O que cada resultado deveria mudar
A resposta planejada
| Se isto está fora da meta | Primeira resposta | Encaminhar a um médico quando |
|---|---|---|
| ApoB | Reduzir gordura saturada, aumentar fibra, peso rumo à meta; refazer em 3 meses | Ainda acima da meta, ou Lp(a) também alta, ou risco cardiovascular existente — medicação hipolipemiante tem a evidência de desfecho mais forte desta página |
| HbA1c / insulina de jejum | Peso, atividade diária, treino de força, qualidade dos carboidratos, sono; refazer em 3–6 meses | HbA1c ≥ 6,5%, ou em ascensão apesar da mudança — é aqui que a metformina e os medicamentos GLP-1 têm evidência de desfecho |
| hs-CRP (confirmado na repetição) | Gordura visceral, sono, atividade física, tabagismo; procure uma fonte oculta — dental, intestinal | Persistentemente > 3 mg/L sem explicação |
| Pressão arterial | Sal, álcool, peso, atividade física; monitoramento em casa por duas semanas | Média ≥ 130/80 apesar da mudança — o tratamento tem décadas de evidência de desfecho |
| Ferritina baixa / alta | Baixa: ferro na dieta, encontrar a fonte de perda.
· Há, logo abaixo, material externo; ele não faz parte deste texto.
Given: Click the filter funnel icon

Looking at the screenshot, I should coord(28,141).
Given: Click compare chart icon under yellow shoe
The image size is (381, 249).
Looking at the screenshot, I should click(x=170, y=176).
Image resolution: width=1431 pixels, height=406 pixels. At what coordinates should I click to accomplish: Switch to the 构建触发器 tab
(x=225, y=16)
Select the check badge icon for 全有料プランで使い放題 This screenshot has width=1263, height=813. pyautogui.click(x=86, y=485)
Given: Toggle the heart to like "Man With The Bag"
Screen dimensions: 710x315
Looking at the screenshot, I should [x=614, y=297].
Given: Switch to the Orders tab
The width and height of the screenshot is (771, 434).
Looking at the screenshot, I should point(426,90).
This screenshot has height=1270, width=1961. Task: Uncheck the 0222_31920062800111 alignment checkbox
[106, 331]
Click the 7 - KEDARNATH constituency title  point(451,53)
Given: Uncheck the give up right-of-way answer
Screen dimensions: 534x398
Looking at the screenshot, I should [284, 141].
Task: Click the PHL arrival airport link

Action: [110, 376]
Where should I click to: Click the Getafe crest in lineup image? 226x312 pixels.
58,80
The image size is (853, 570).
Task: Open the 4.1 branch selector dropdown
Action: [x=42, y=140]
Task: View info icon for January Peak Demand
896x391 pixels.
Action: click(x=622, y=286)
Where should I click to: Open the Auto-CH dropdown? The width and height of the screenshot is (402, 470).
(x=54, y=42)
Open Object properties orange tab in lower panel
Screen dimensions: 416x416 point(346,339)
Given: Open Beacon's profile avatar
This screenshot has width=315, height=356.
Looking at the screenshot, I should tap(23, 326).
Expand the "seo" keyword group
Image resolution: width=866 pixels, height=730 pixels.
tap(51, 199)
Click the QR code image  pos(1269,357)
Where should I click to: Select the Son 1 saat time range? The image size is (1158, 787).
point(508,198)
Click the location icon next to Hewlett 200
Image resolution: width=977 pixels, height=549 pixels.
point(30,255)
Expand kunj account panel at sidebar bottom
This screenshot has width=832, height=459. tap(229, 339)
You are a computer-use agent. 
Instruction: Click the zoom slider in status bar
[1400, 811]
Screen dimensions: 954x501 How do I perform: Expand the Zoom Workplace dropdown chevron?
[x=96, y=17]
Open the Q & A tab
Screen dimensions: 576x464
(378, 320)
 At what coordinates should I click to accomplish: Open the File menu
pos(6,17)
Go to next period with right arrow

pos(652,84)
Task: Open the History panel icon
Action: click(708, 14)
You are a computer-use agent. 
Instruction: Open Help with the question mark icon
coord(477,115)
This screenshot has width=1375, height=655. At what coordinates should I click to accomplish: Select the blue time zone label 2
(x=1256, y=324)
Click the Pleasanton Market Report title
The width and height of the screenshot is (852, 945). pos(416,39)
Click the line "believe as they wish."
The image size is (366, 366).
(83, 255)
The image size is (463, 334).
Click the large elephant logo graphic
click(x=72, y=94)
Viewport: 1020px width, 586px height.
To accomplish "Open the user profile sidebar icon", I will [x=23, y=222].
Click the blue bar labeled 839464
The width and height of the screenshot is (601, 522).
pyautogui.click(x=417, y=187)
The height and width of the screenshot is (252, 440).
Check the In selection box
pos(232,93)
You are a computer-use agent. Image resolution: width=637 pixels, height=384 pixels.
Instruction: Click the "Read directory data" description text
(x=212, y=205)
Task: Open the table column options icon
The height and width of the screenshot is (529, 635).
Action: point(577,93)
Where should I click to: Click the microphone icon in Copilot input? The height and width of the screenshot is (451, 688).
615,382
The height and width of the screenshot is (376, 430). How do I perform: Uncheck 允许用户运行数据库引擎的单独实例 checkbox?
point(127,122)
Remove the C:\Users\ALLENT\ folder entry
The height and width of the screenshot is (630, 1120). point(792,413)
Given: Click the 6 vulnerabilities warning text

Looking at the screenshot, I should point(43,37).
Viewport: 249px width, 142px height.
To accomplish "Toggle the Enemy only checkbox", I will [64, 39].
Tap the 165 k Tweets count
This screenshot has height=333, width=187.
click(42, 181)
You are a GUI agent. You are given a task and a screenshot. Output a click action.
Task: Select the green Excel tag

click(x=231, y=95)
Alta: álcool, peso, verificar hs-CRP | Baixa sem causa óbvia (precisa de investigação); alta com PCR normal (possível hemocromatose) |
| Enzimas hepáticas ou TFGe | Revisar todo suplemento e medicamento; álcool; peso | Qualquer resultado anormal — não se automedique; vários suplementos deste site podem causar isso |
| Vitamina D baixa | Suplementar 1.000–2.000 UI diárias; refazer em 3 meses | Ainda baixa em suplementação, ou muito baixa com sintomas ósseos |
Perguntas frequentes
Qual nível de ApoB devo buscar?
Abaixo de aproximadamente 80 mg/dL para a maioria dos adultos, e abaixo de 60–70 mg/dL com doença cardiovascular existente, diabetes ou lipoproteína(a) alta. As faixas 'normais' do laboratório ficam bem acima disso porque descrevem a população média, não uma população de baixo risco. Refaça o exame de seis a doze meses após qualquer mudança.
Com que frequência devo testar os biomarcadores de longevidade?
Combine o intervalo com a velocidade com que o marcador se move: lipoproteína(a) uma vez na vida; ApoB, HbA1c e insulina de jejum a cada seis a doze meses, ou três meses após uma mudança deliberada; hs-CRP duas vezes com um mês de intervalo antes de agir sobre ela; função de órgãos, ferritina, tireoide e vitamina D anualmente ou em torno de qualquer novo suplemento ou medicamento.
Qual HbA1c é ideal para longevidade?
Abaixo de 5,7% é o limiar não diabético, e valores mais baixos dentro dessa faixa acompanham menor risco em estudos de coorte. Note que a anemia e as variantes de hemoglobina distorcem a HbA1c; combiná-la com glicose e insulina de jejum dá um quadro mais confiável, e a insulina sobe mais cedo à medida que a resistência à insulina se desenvolve.
Quanto de mudança entre dois exames de sangue é real?
Depende da faixa de ruído do marcador: aproximadamente 5–10% para a ApoB, 0,2–0,3 pontos para a HbA1c, 10 mmHg para uma única leitura de pressão arterial, e uma variação muito maior para hs-CRP e ferritina, que se movem com qualquer inflamação. Uma mudança menor do que a faixa não é uma mudança; uma mudança maior do que ela ainda deve ser confirmada com uma coleta repetida antes de alterar o tratamento.
Preciso fazer jejum para os exames de sangue de longevidade?
Para glicose e insulina de jejum, sim — jejum noturno real, coleta pela manhã. ApoB e HbA1c não exigem jejum. Padronizar as condições de cada coleta — mesmo laboratório, mesmo horário, sem treino pesado no dia anterior, não dentro de duas semanas de uma doença — importa mais para interpretar uma tendência do que o jejum em si.
Quais biomarcadores não valem a pena monitorar?
Comprimento dos telômeros, níveis de NAD⁺, painéis rotineiros de 'otimização' hormonal sem sintomas e a maioria dos escores proteômicos de 'idade de órgão' — nenhum deles tem meta validada, faixa de ruído conhecida ou resposta planejada. Os testes de idade epigenética são ciência real, mas com precisão individual baixa demais para agir a partir de um único resultado.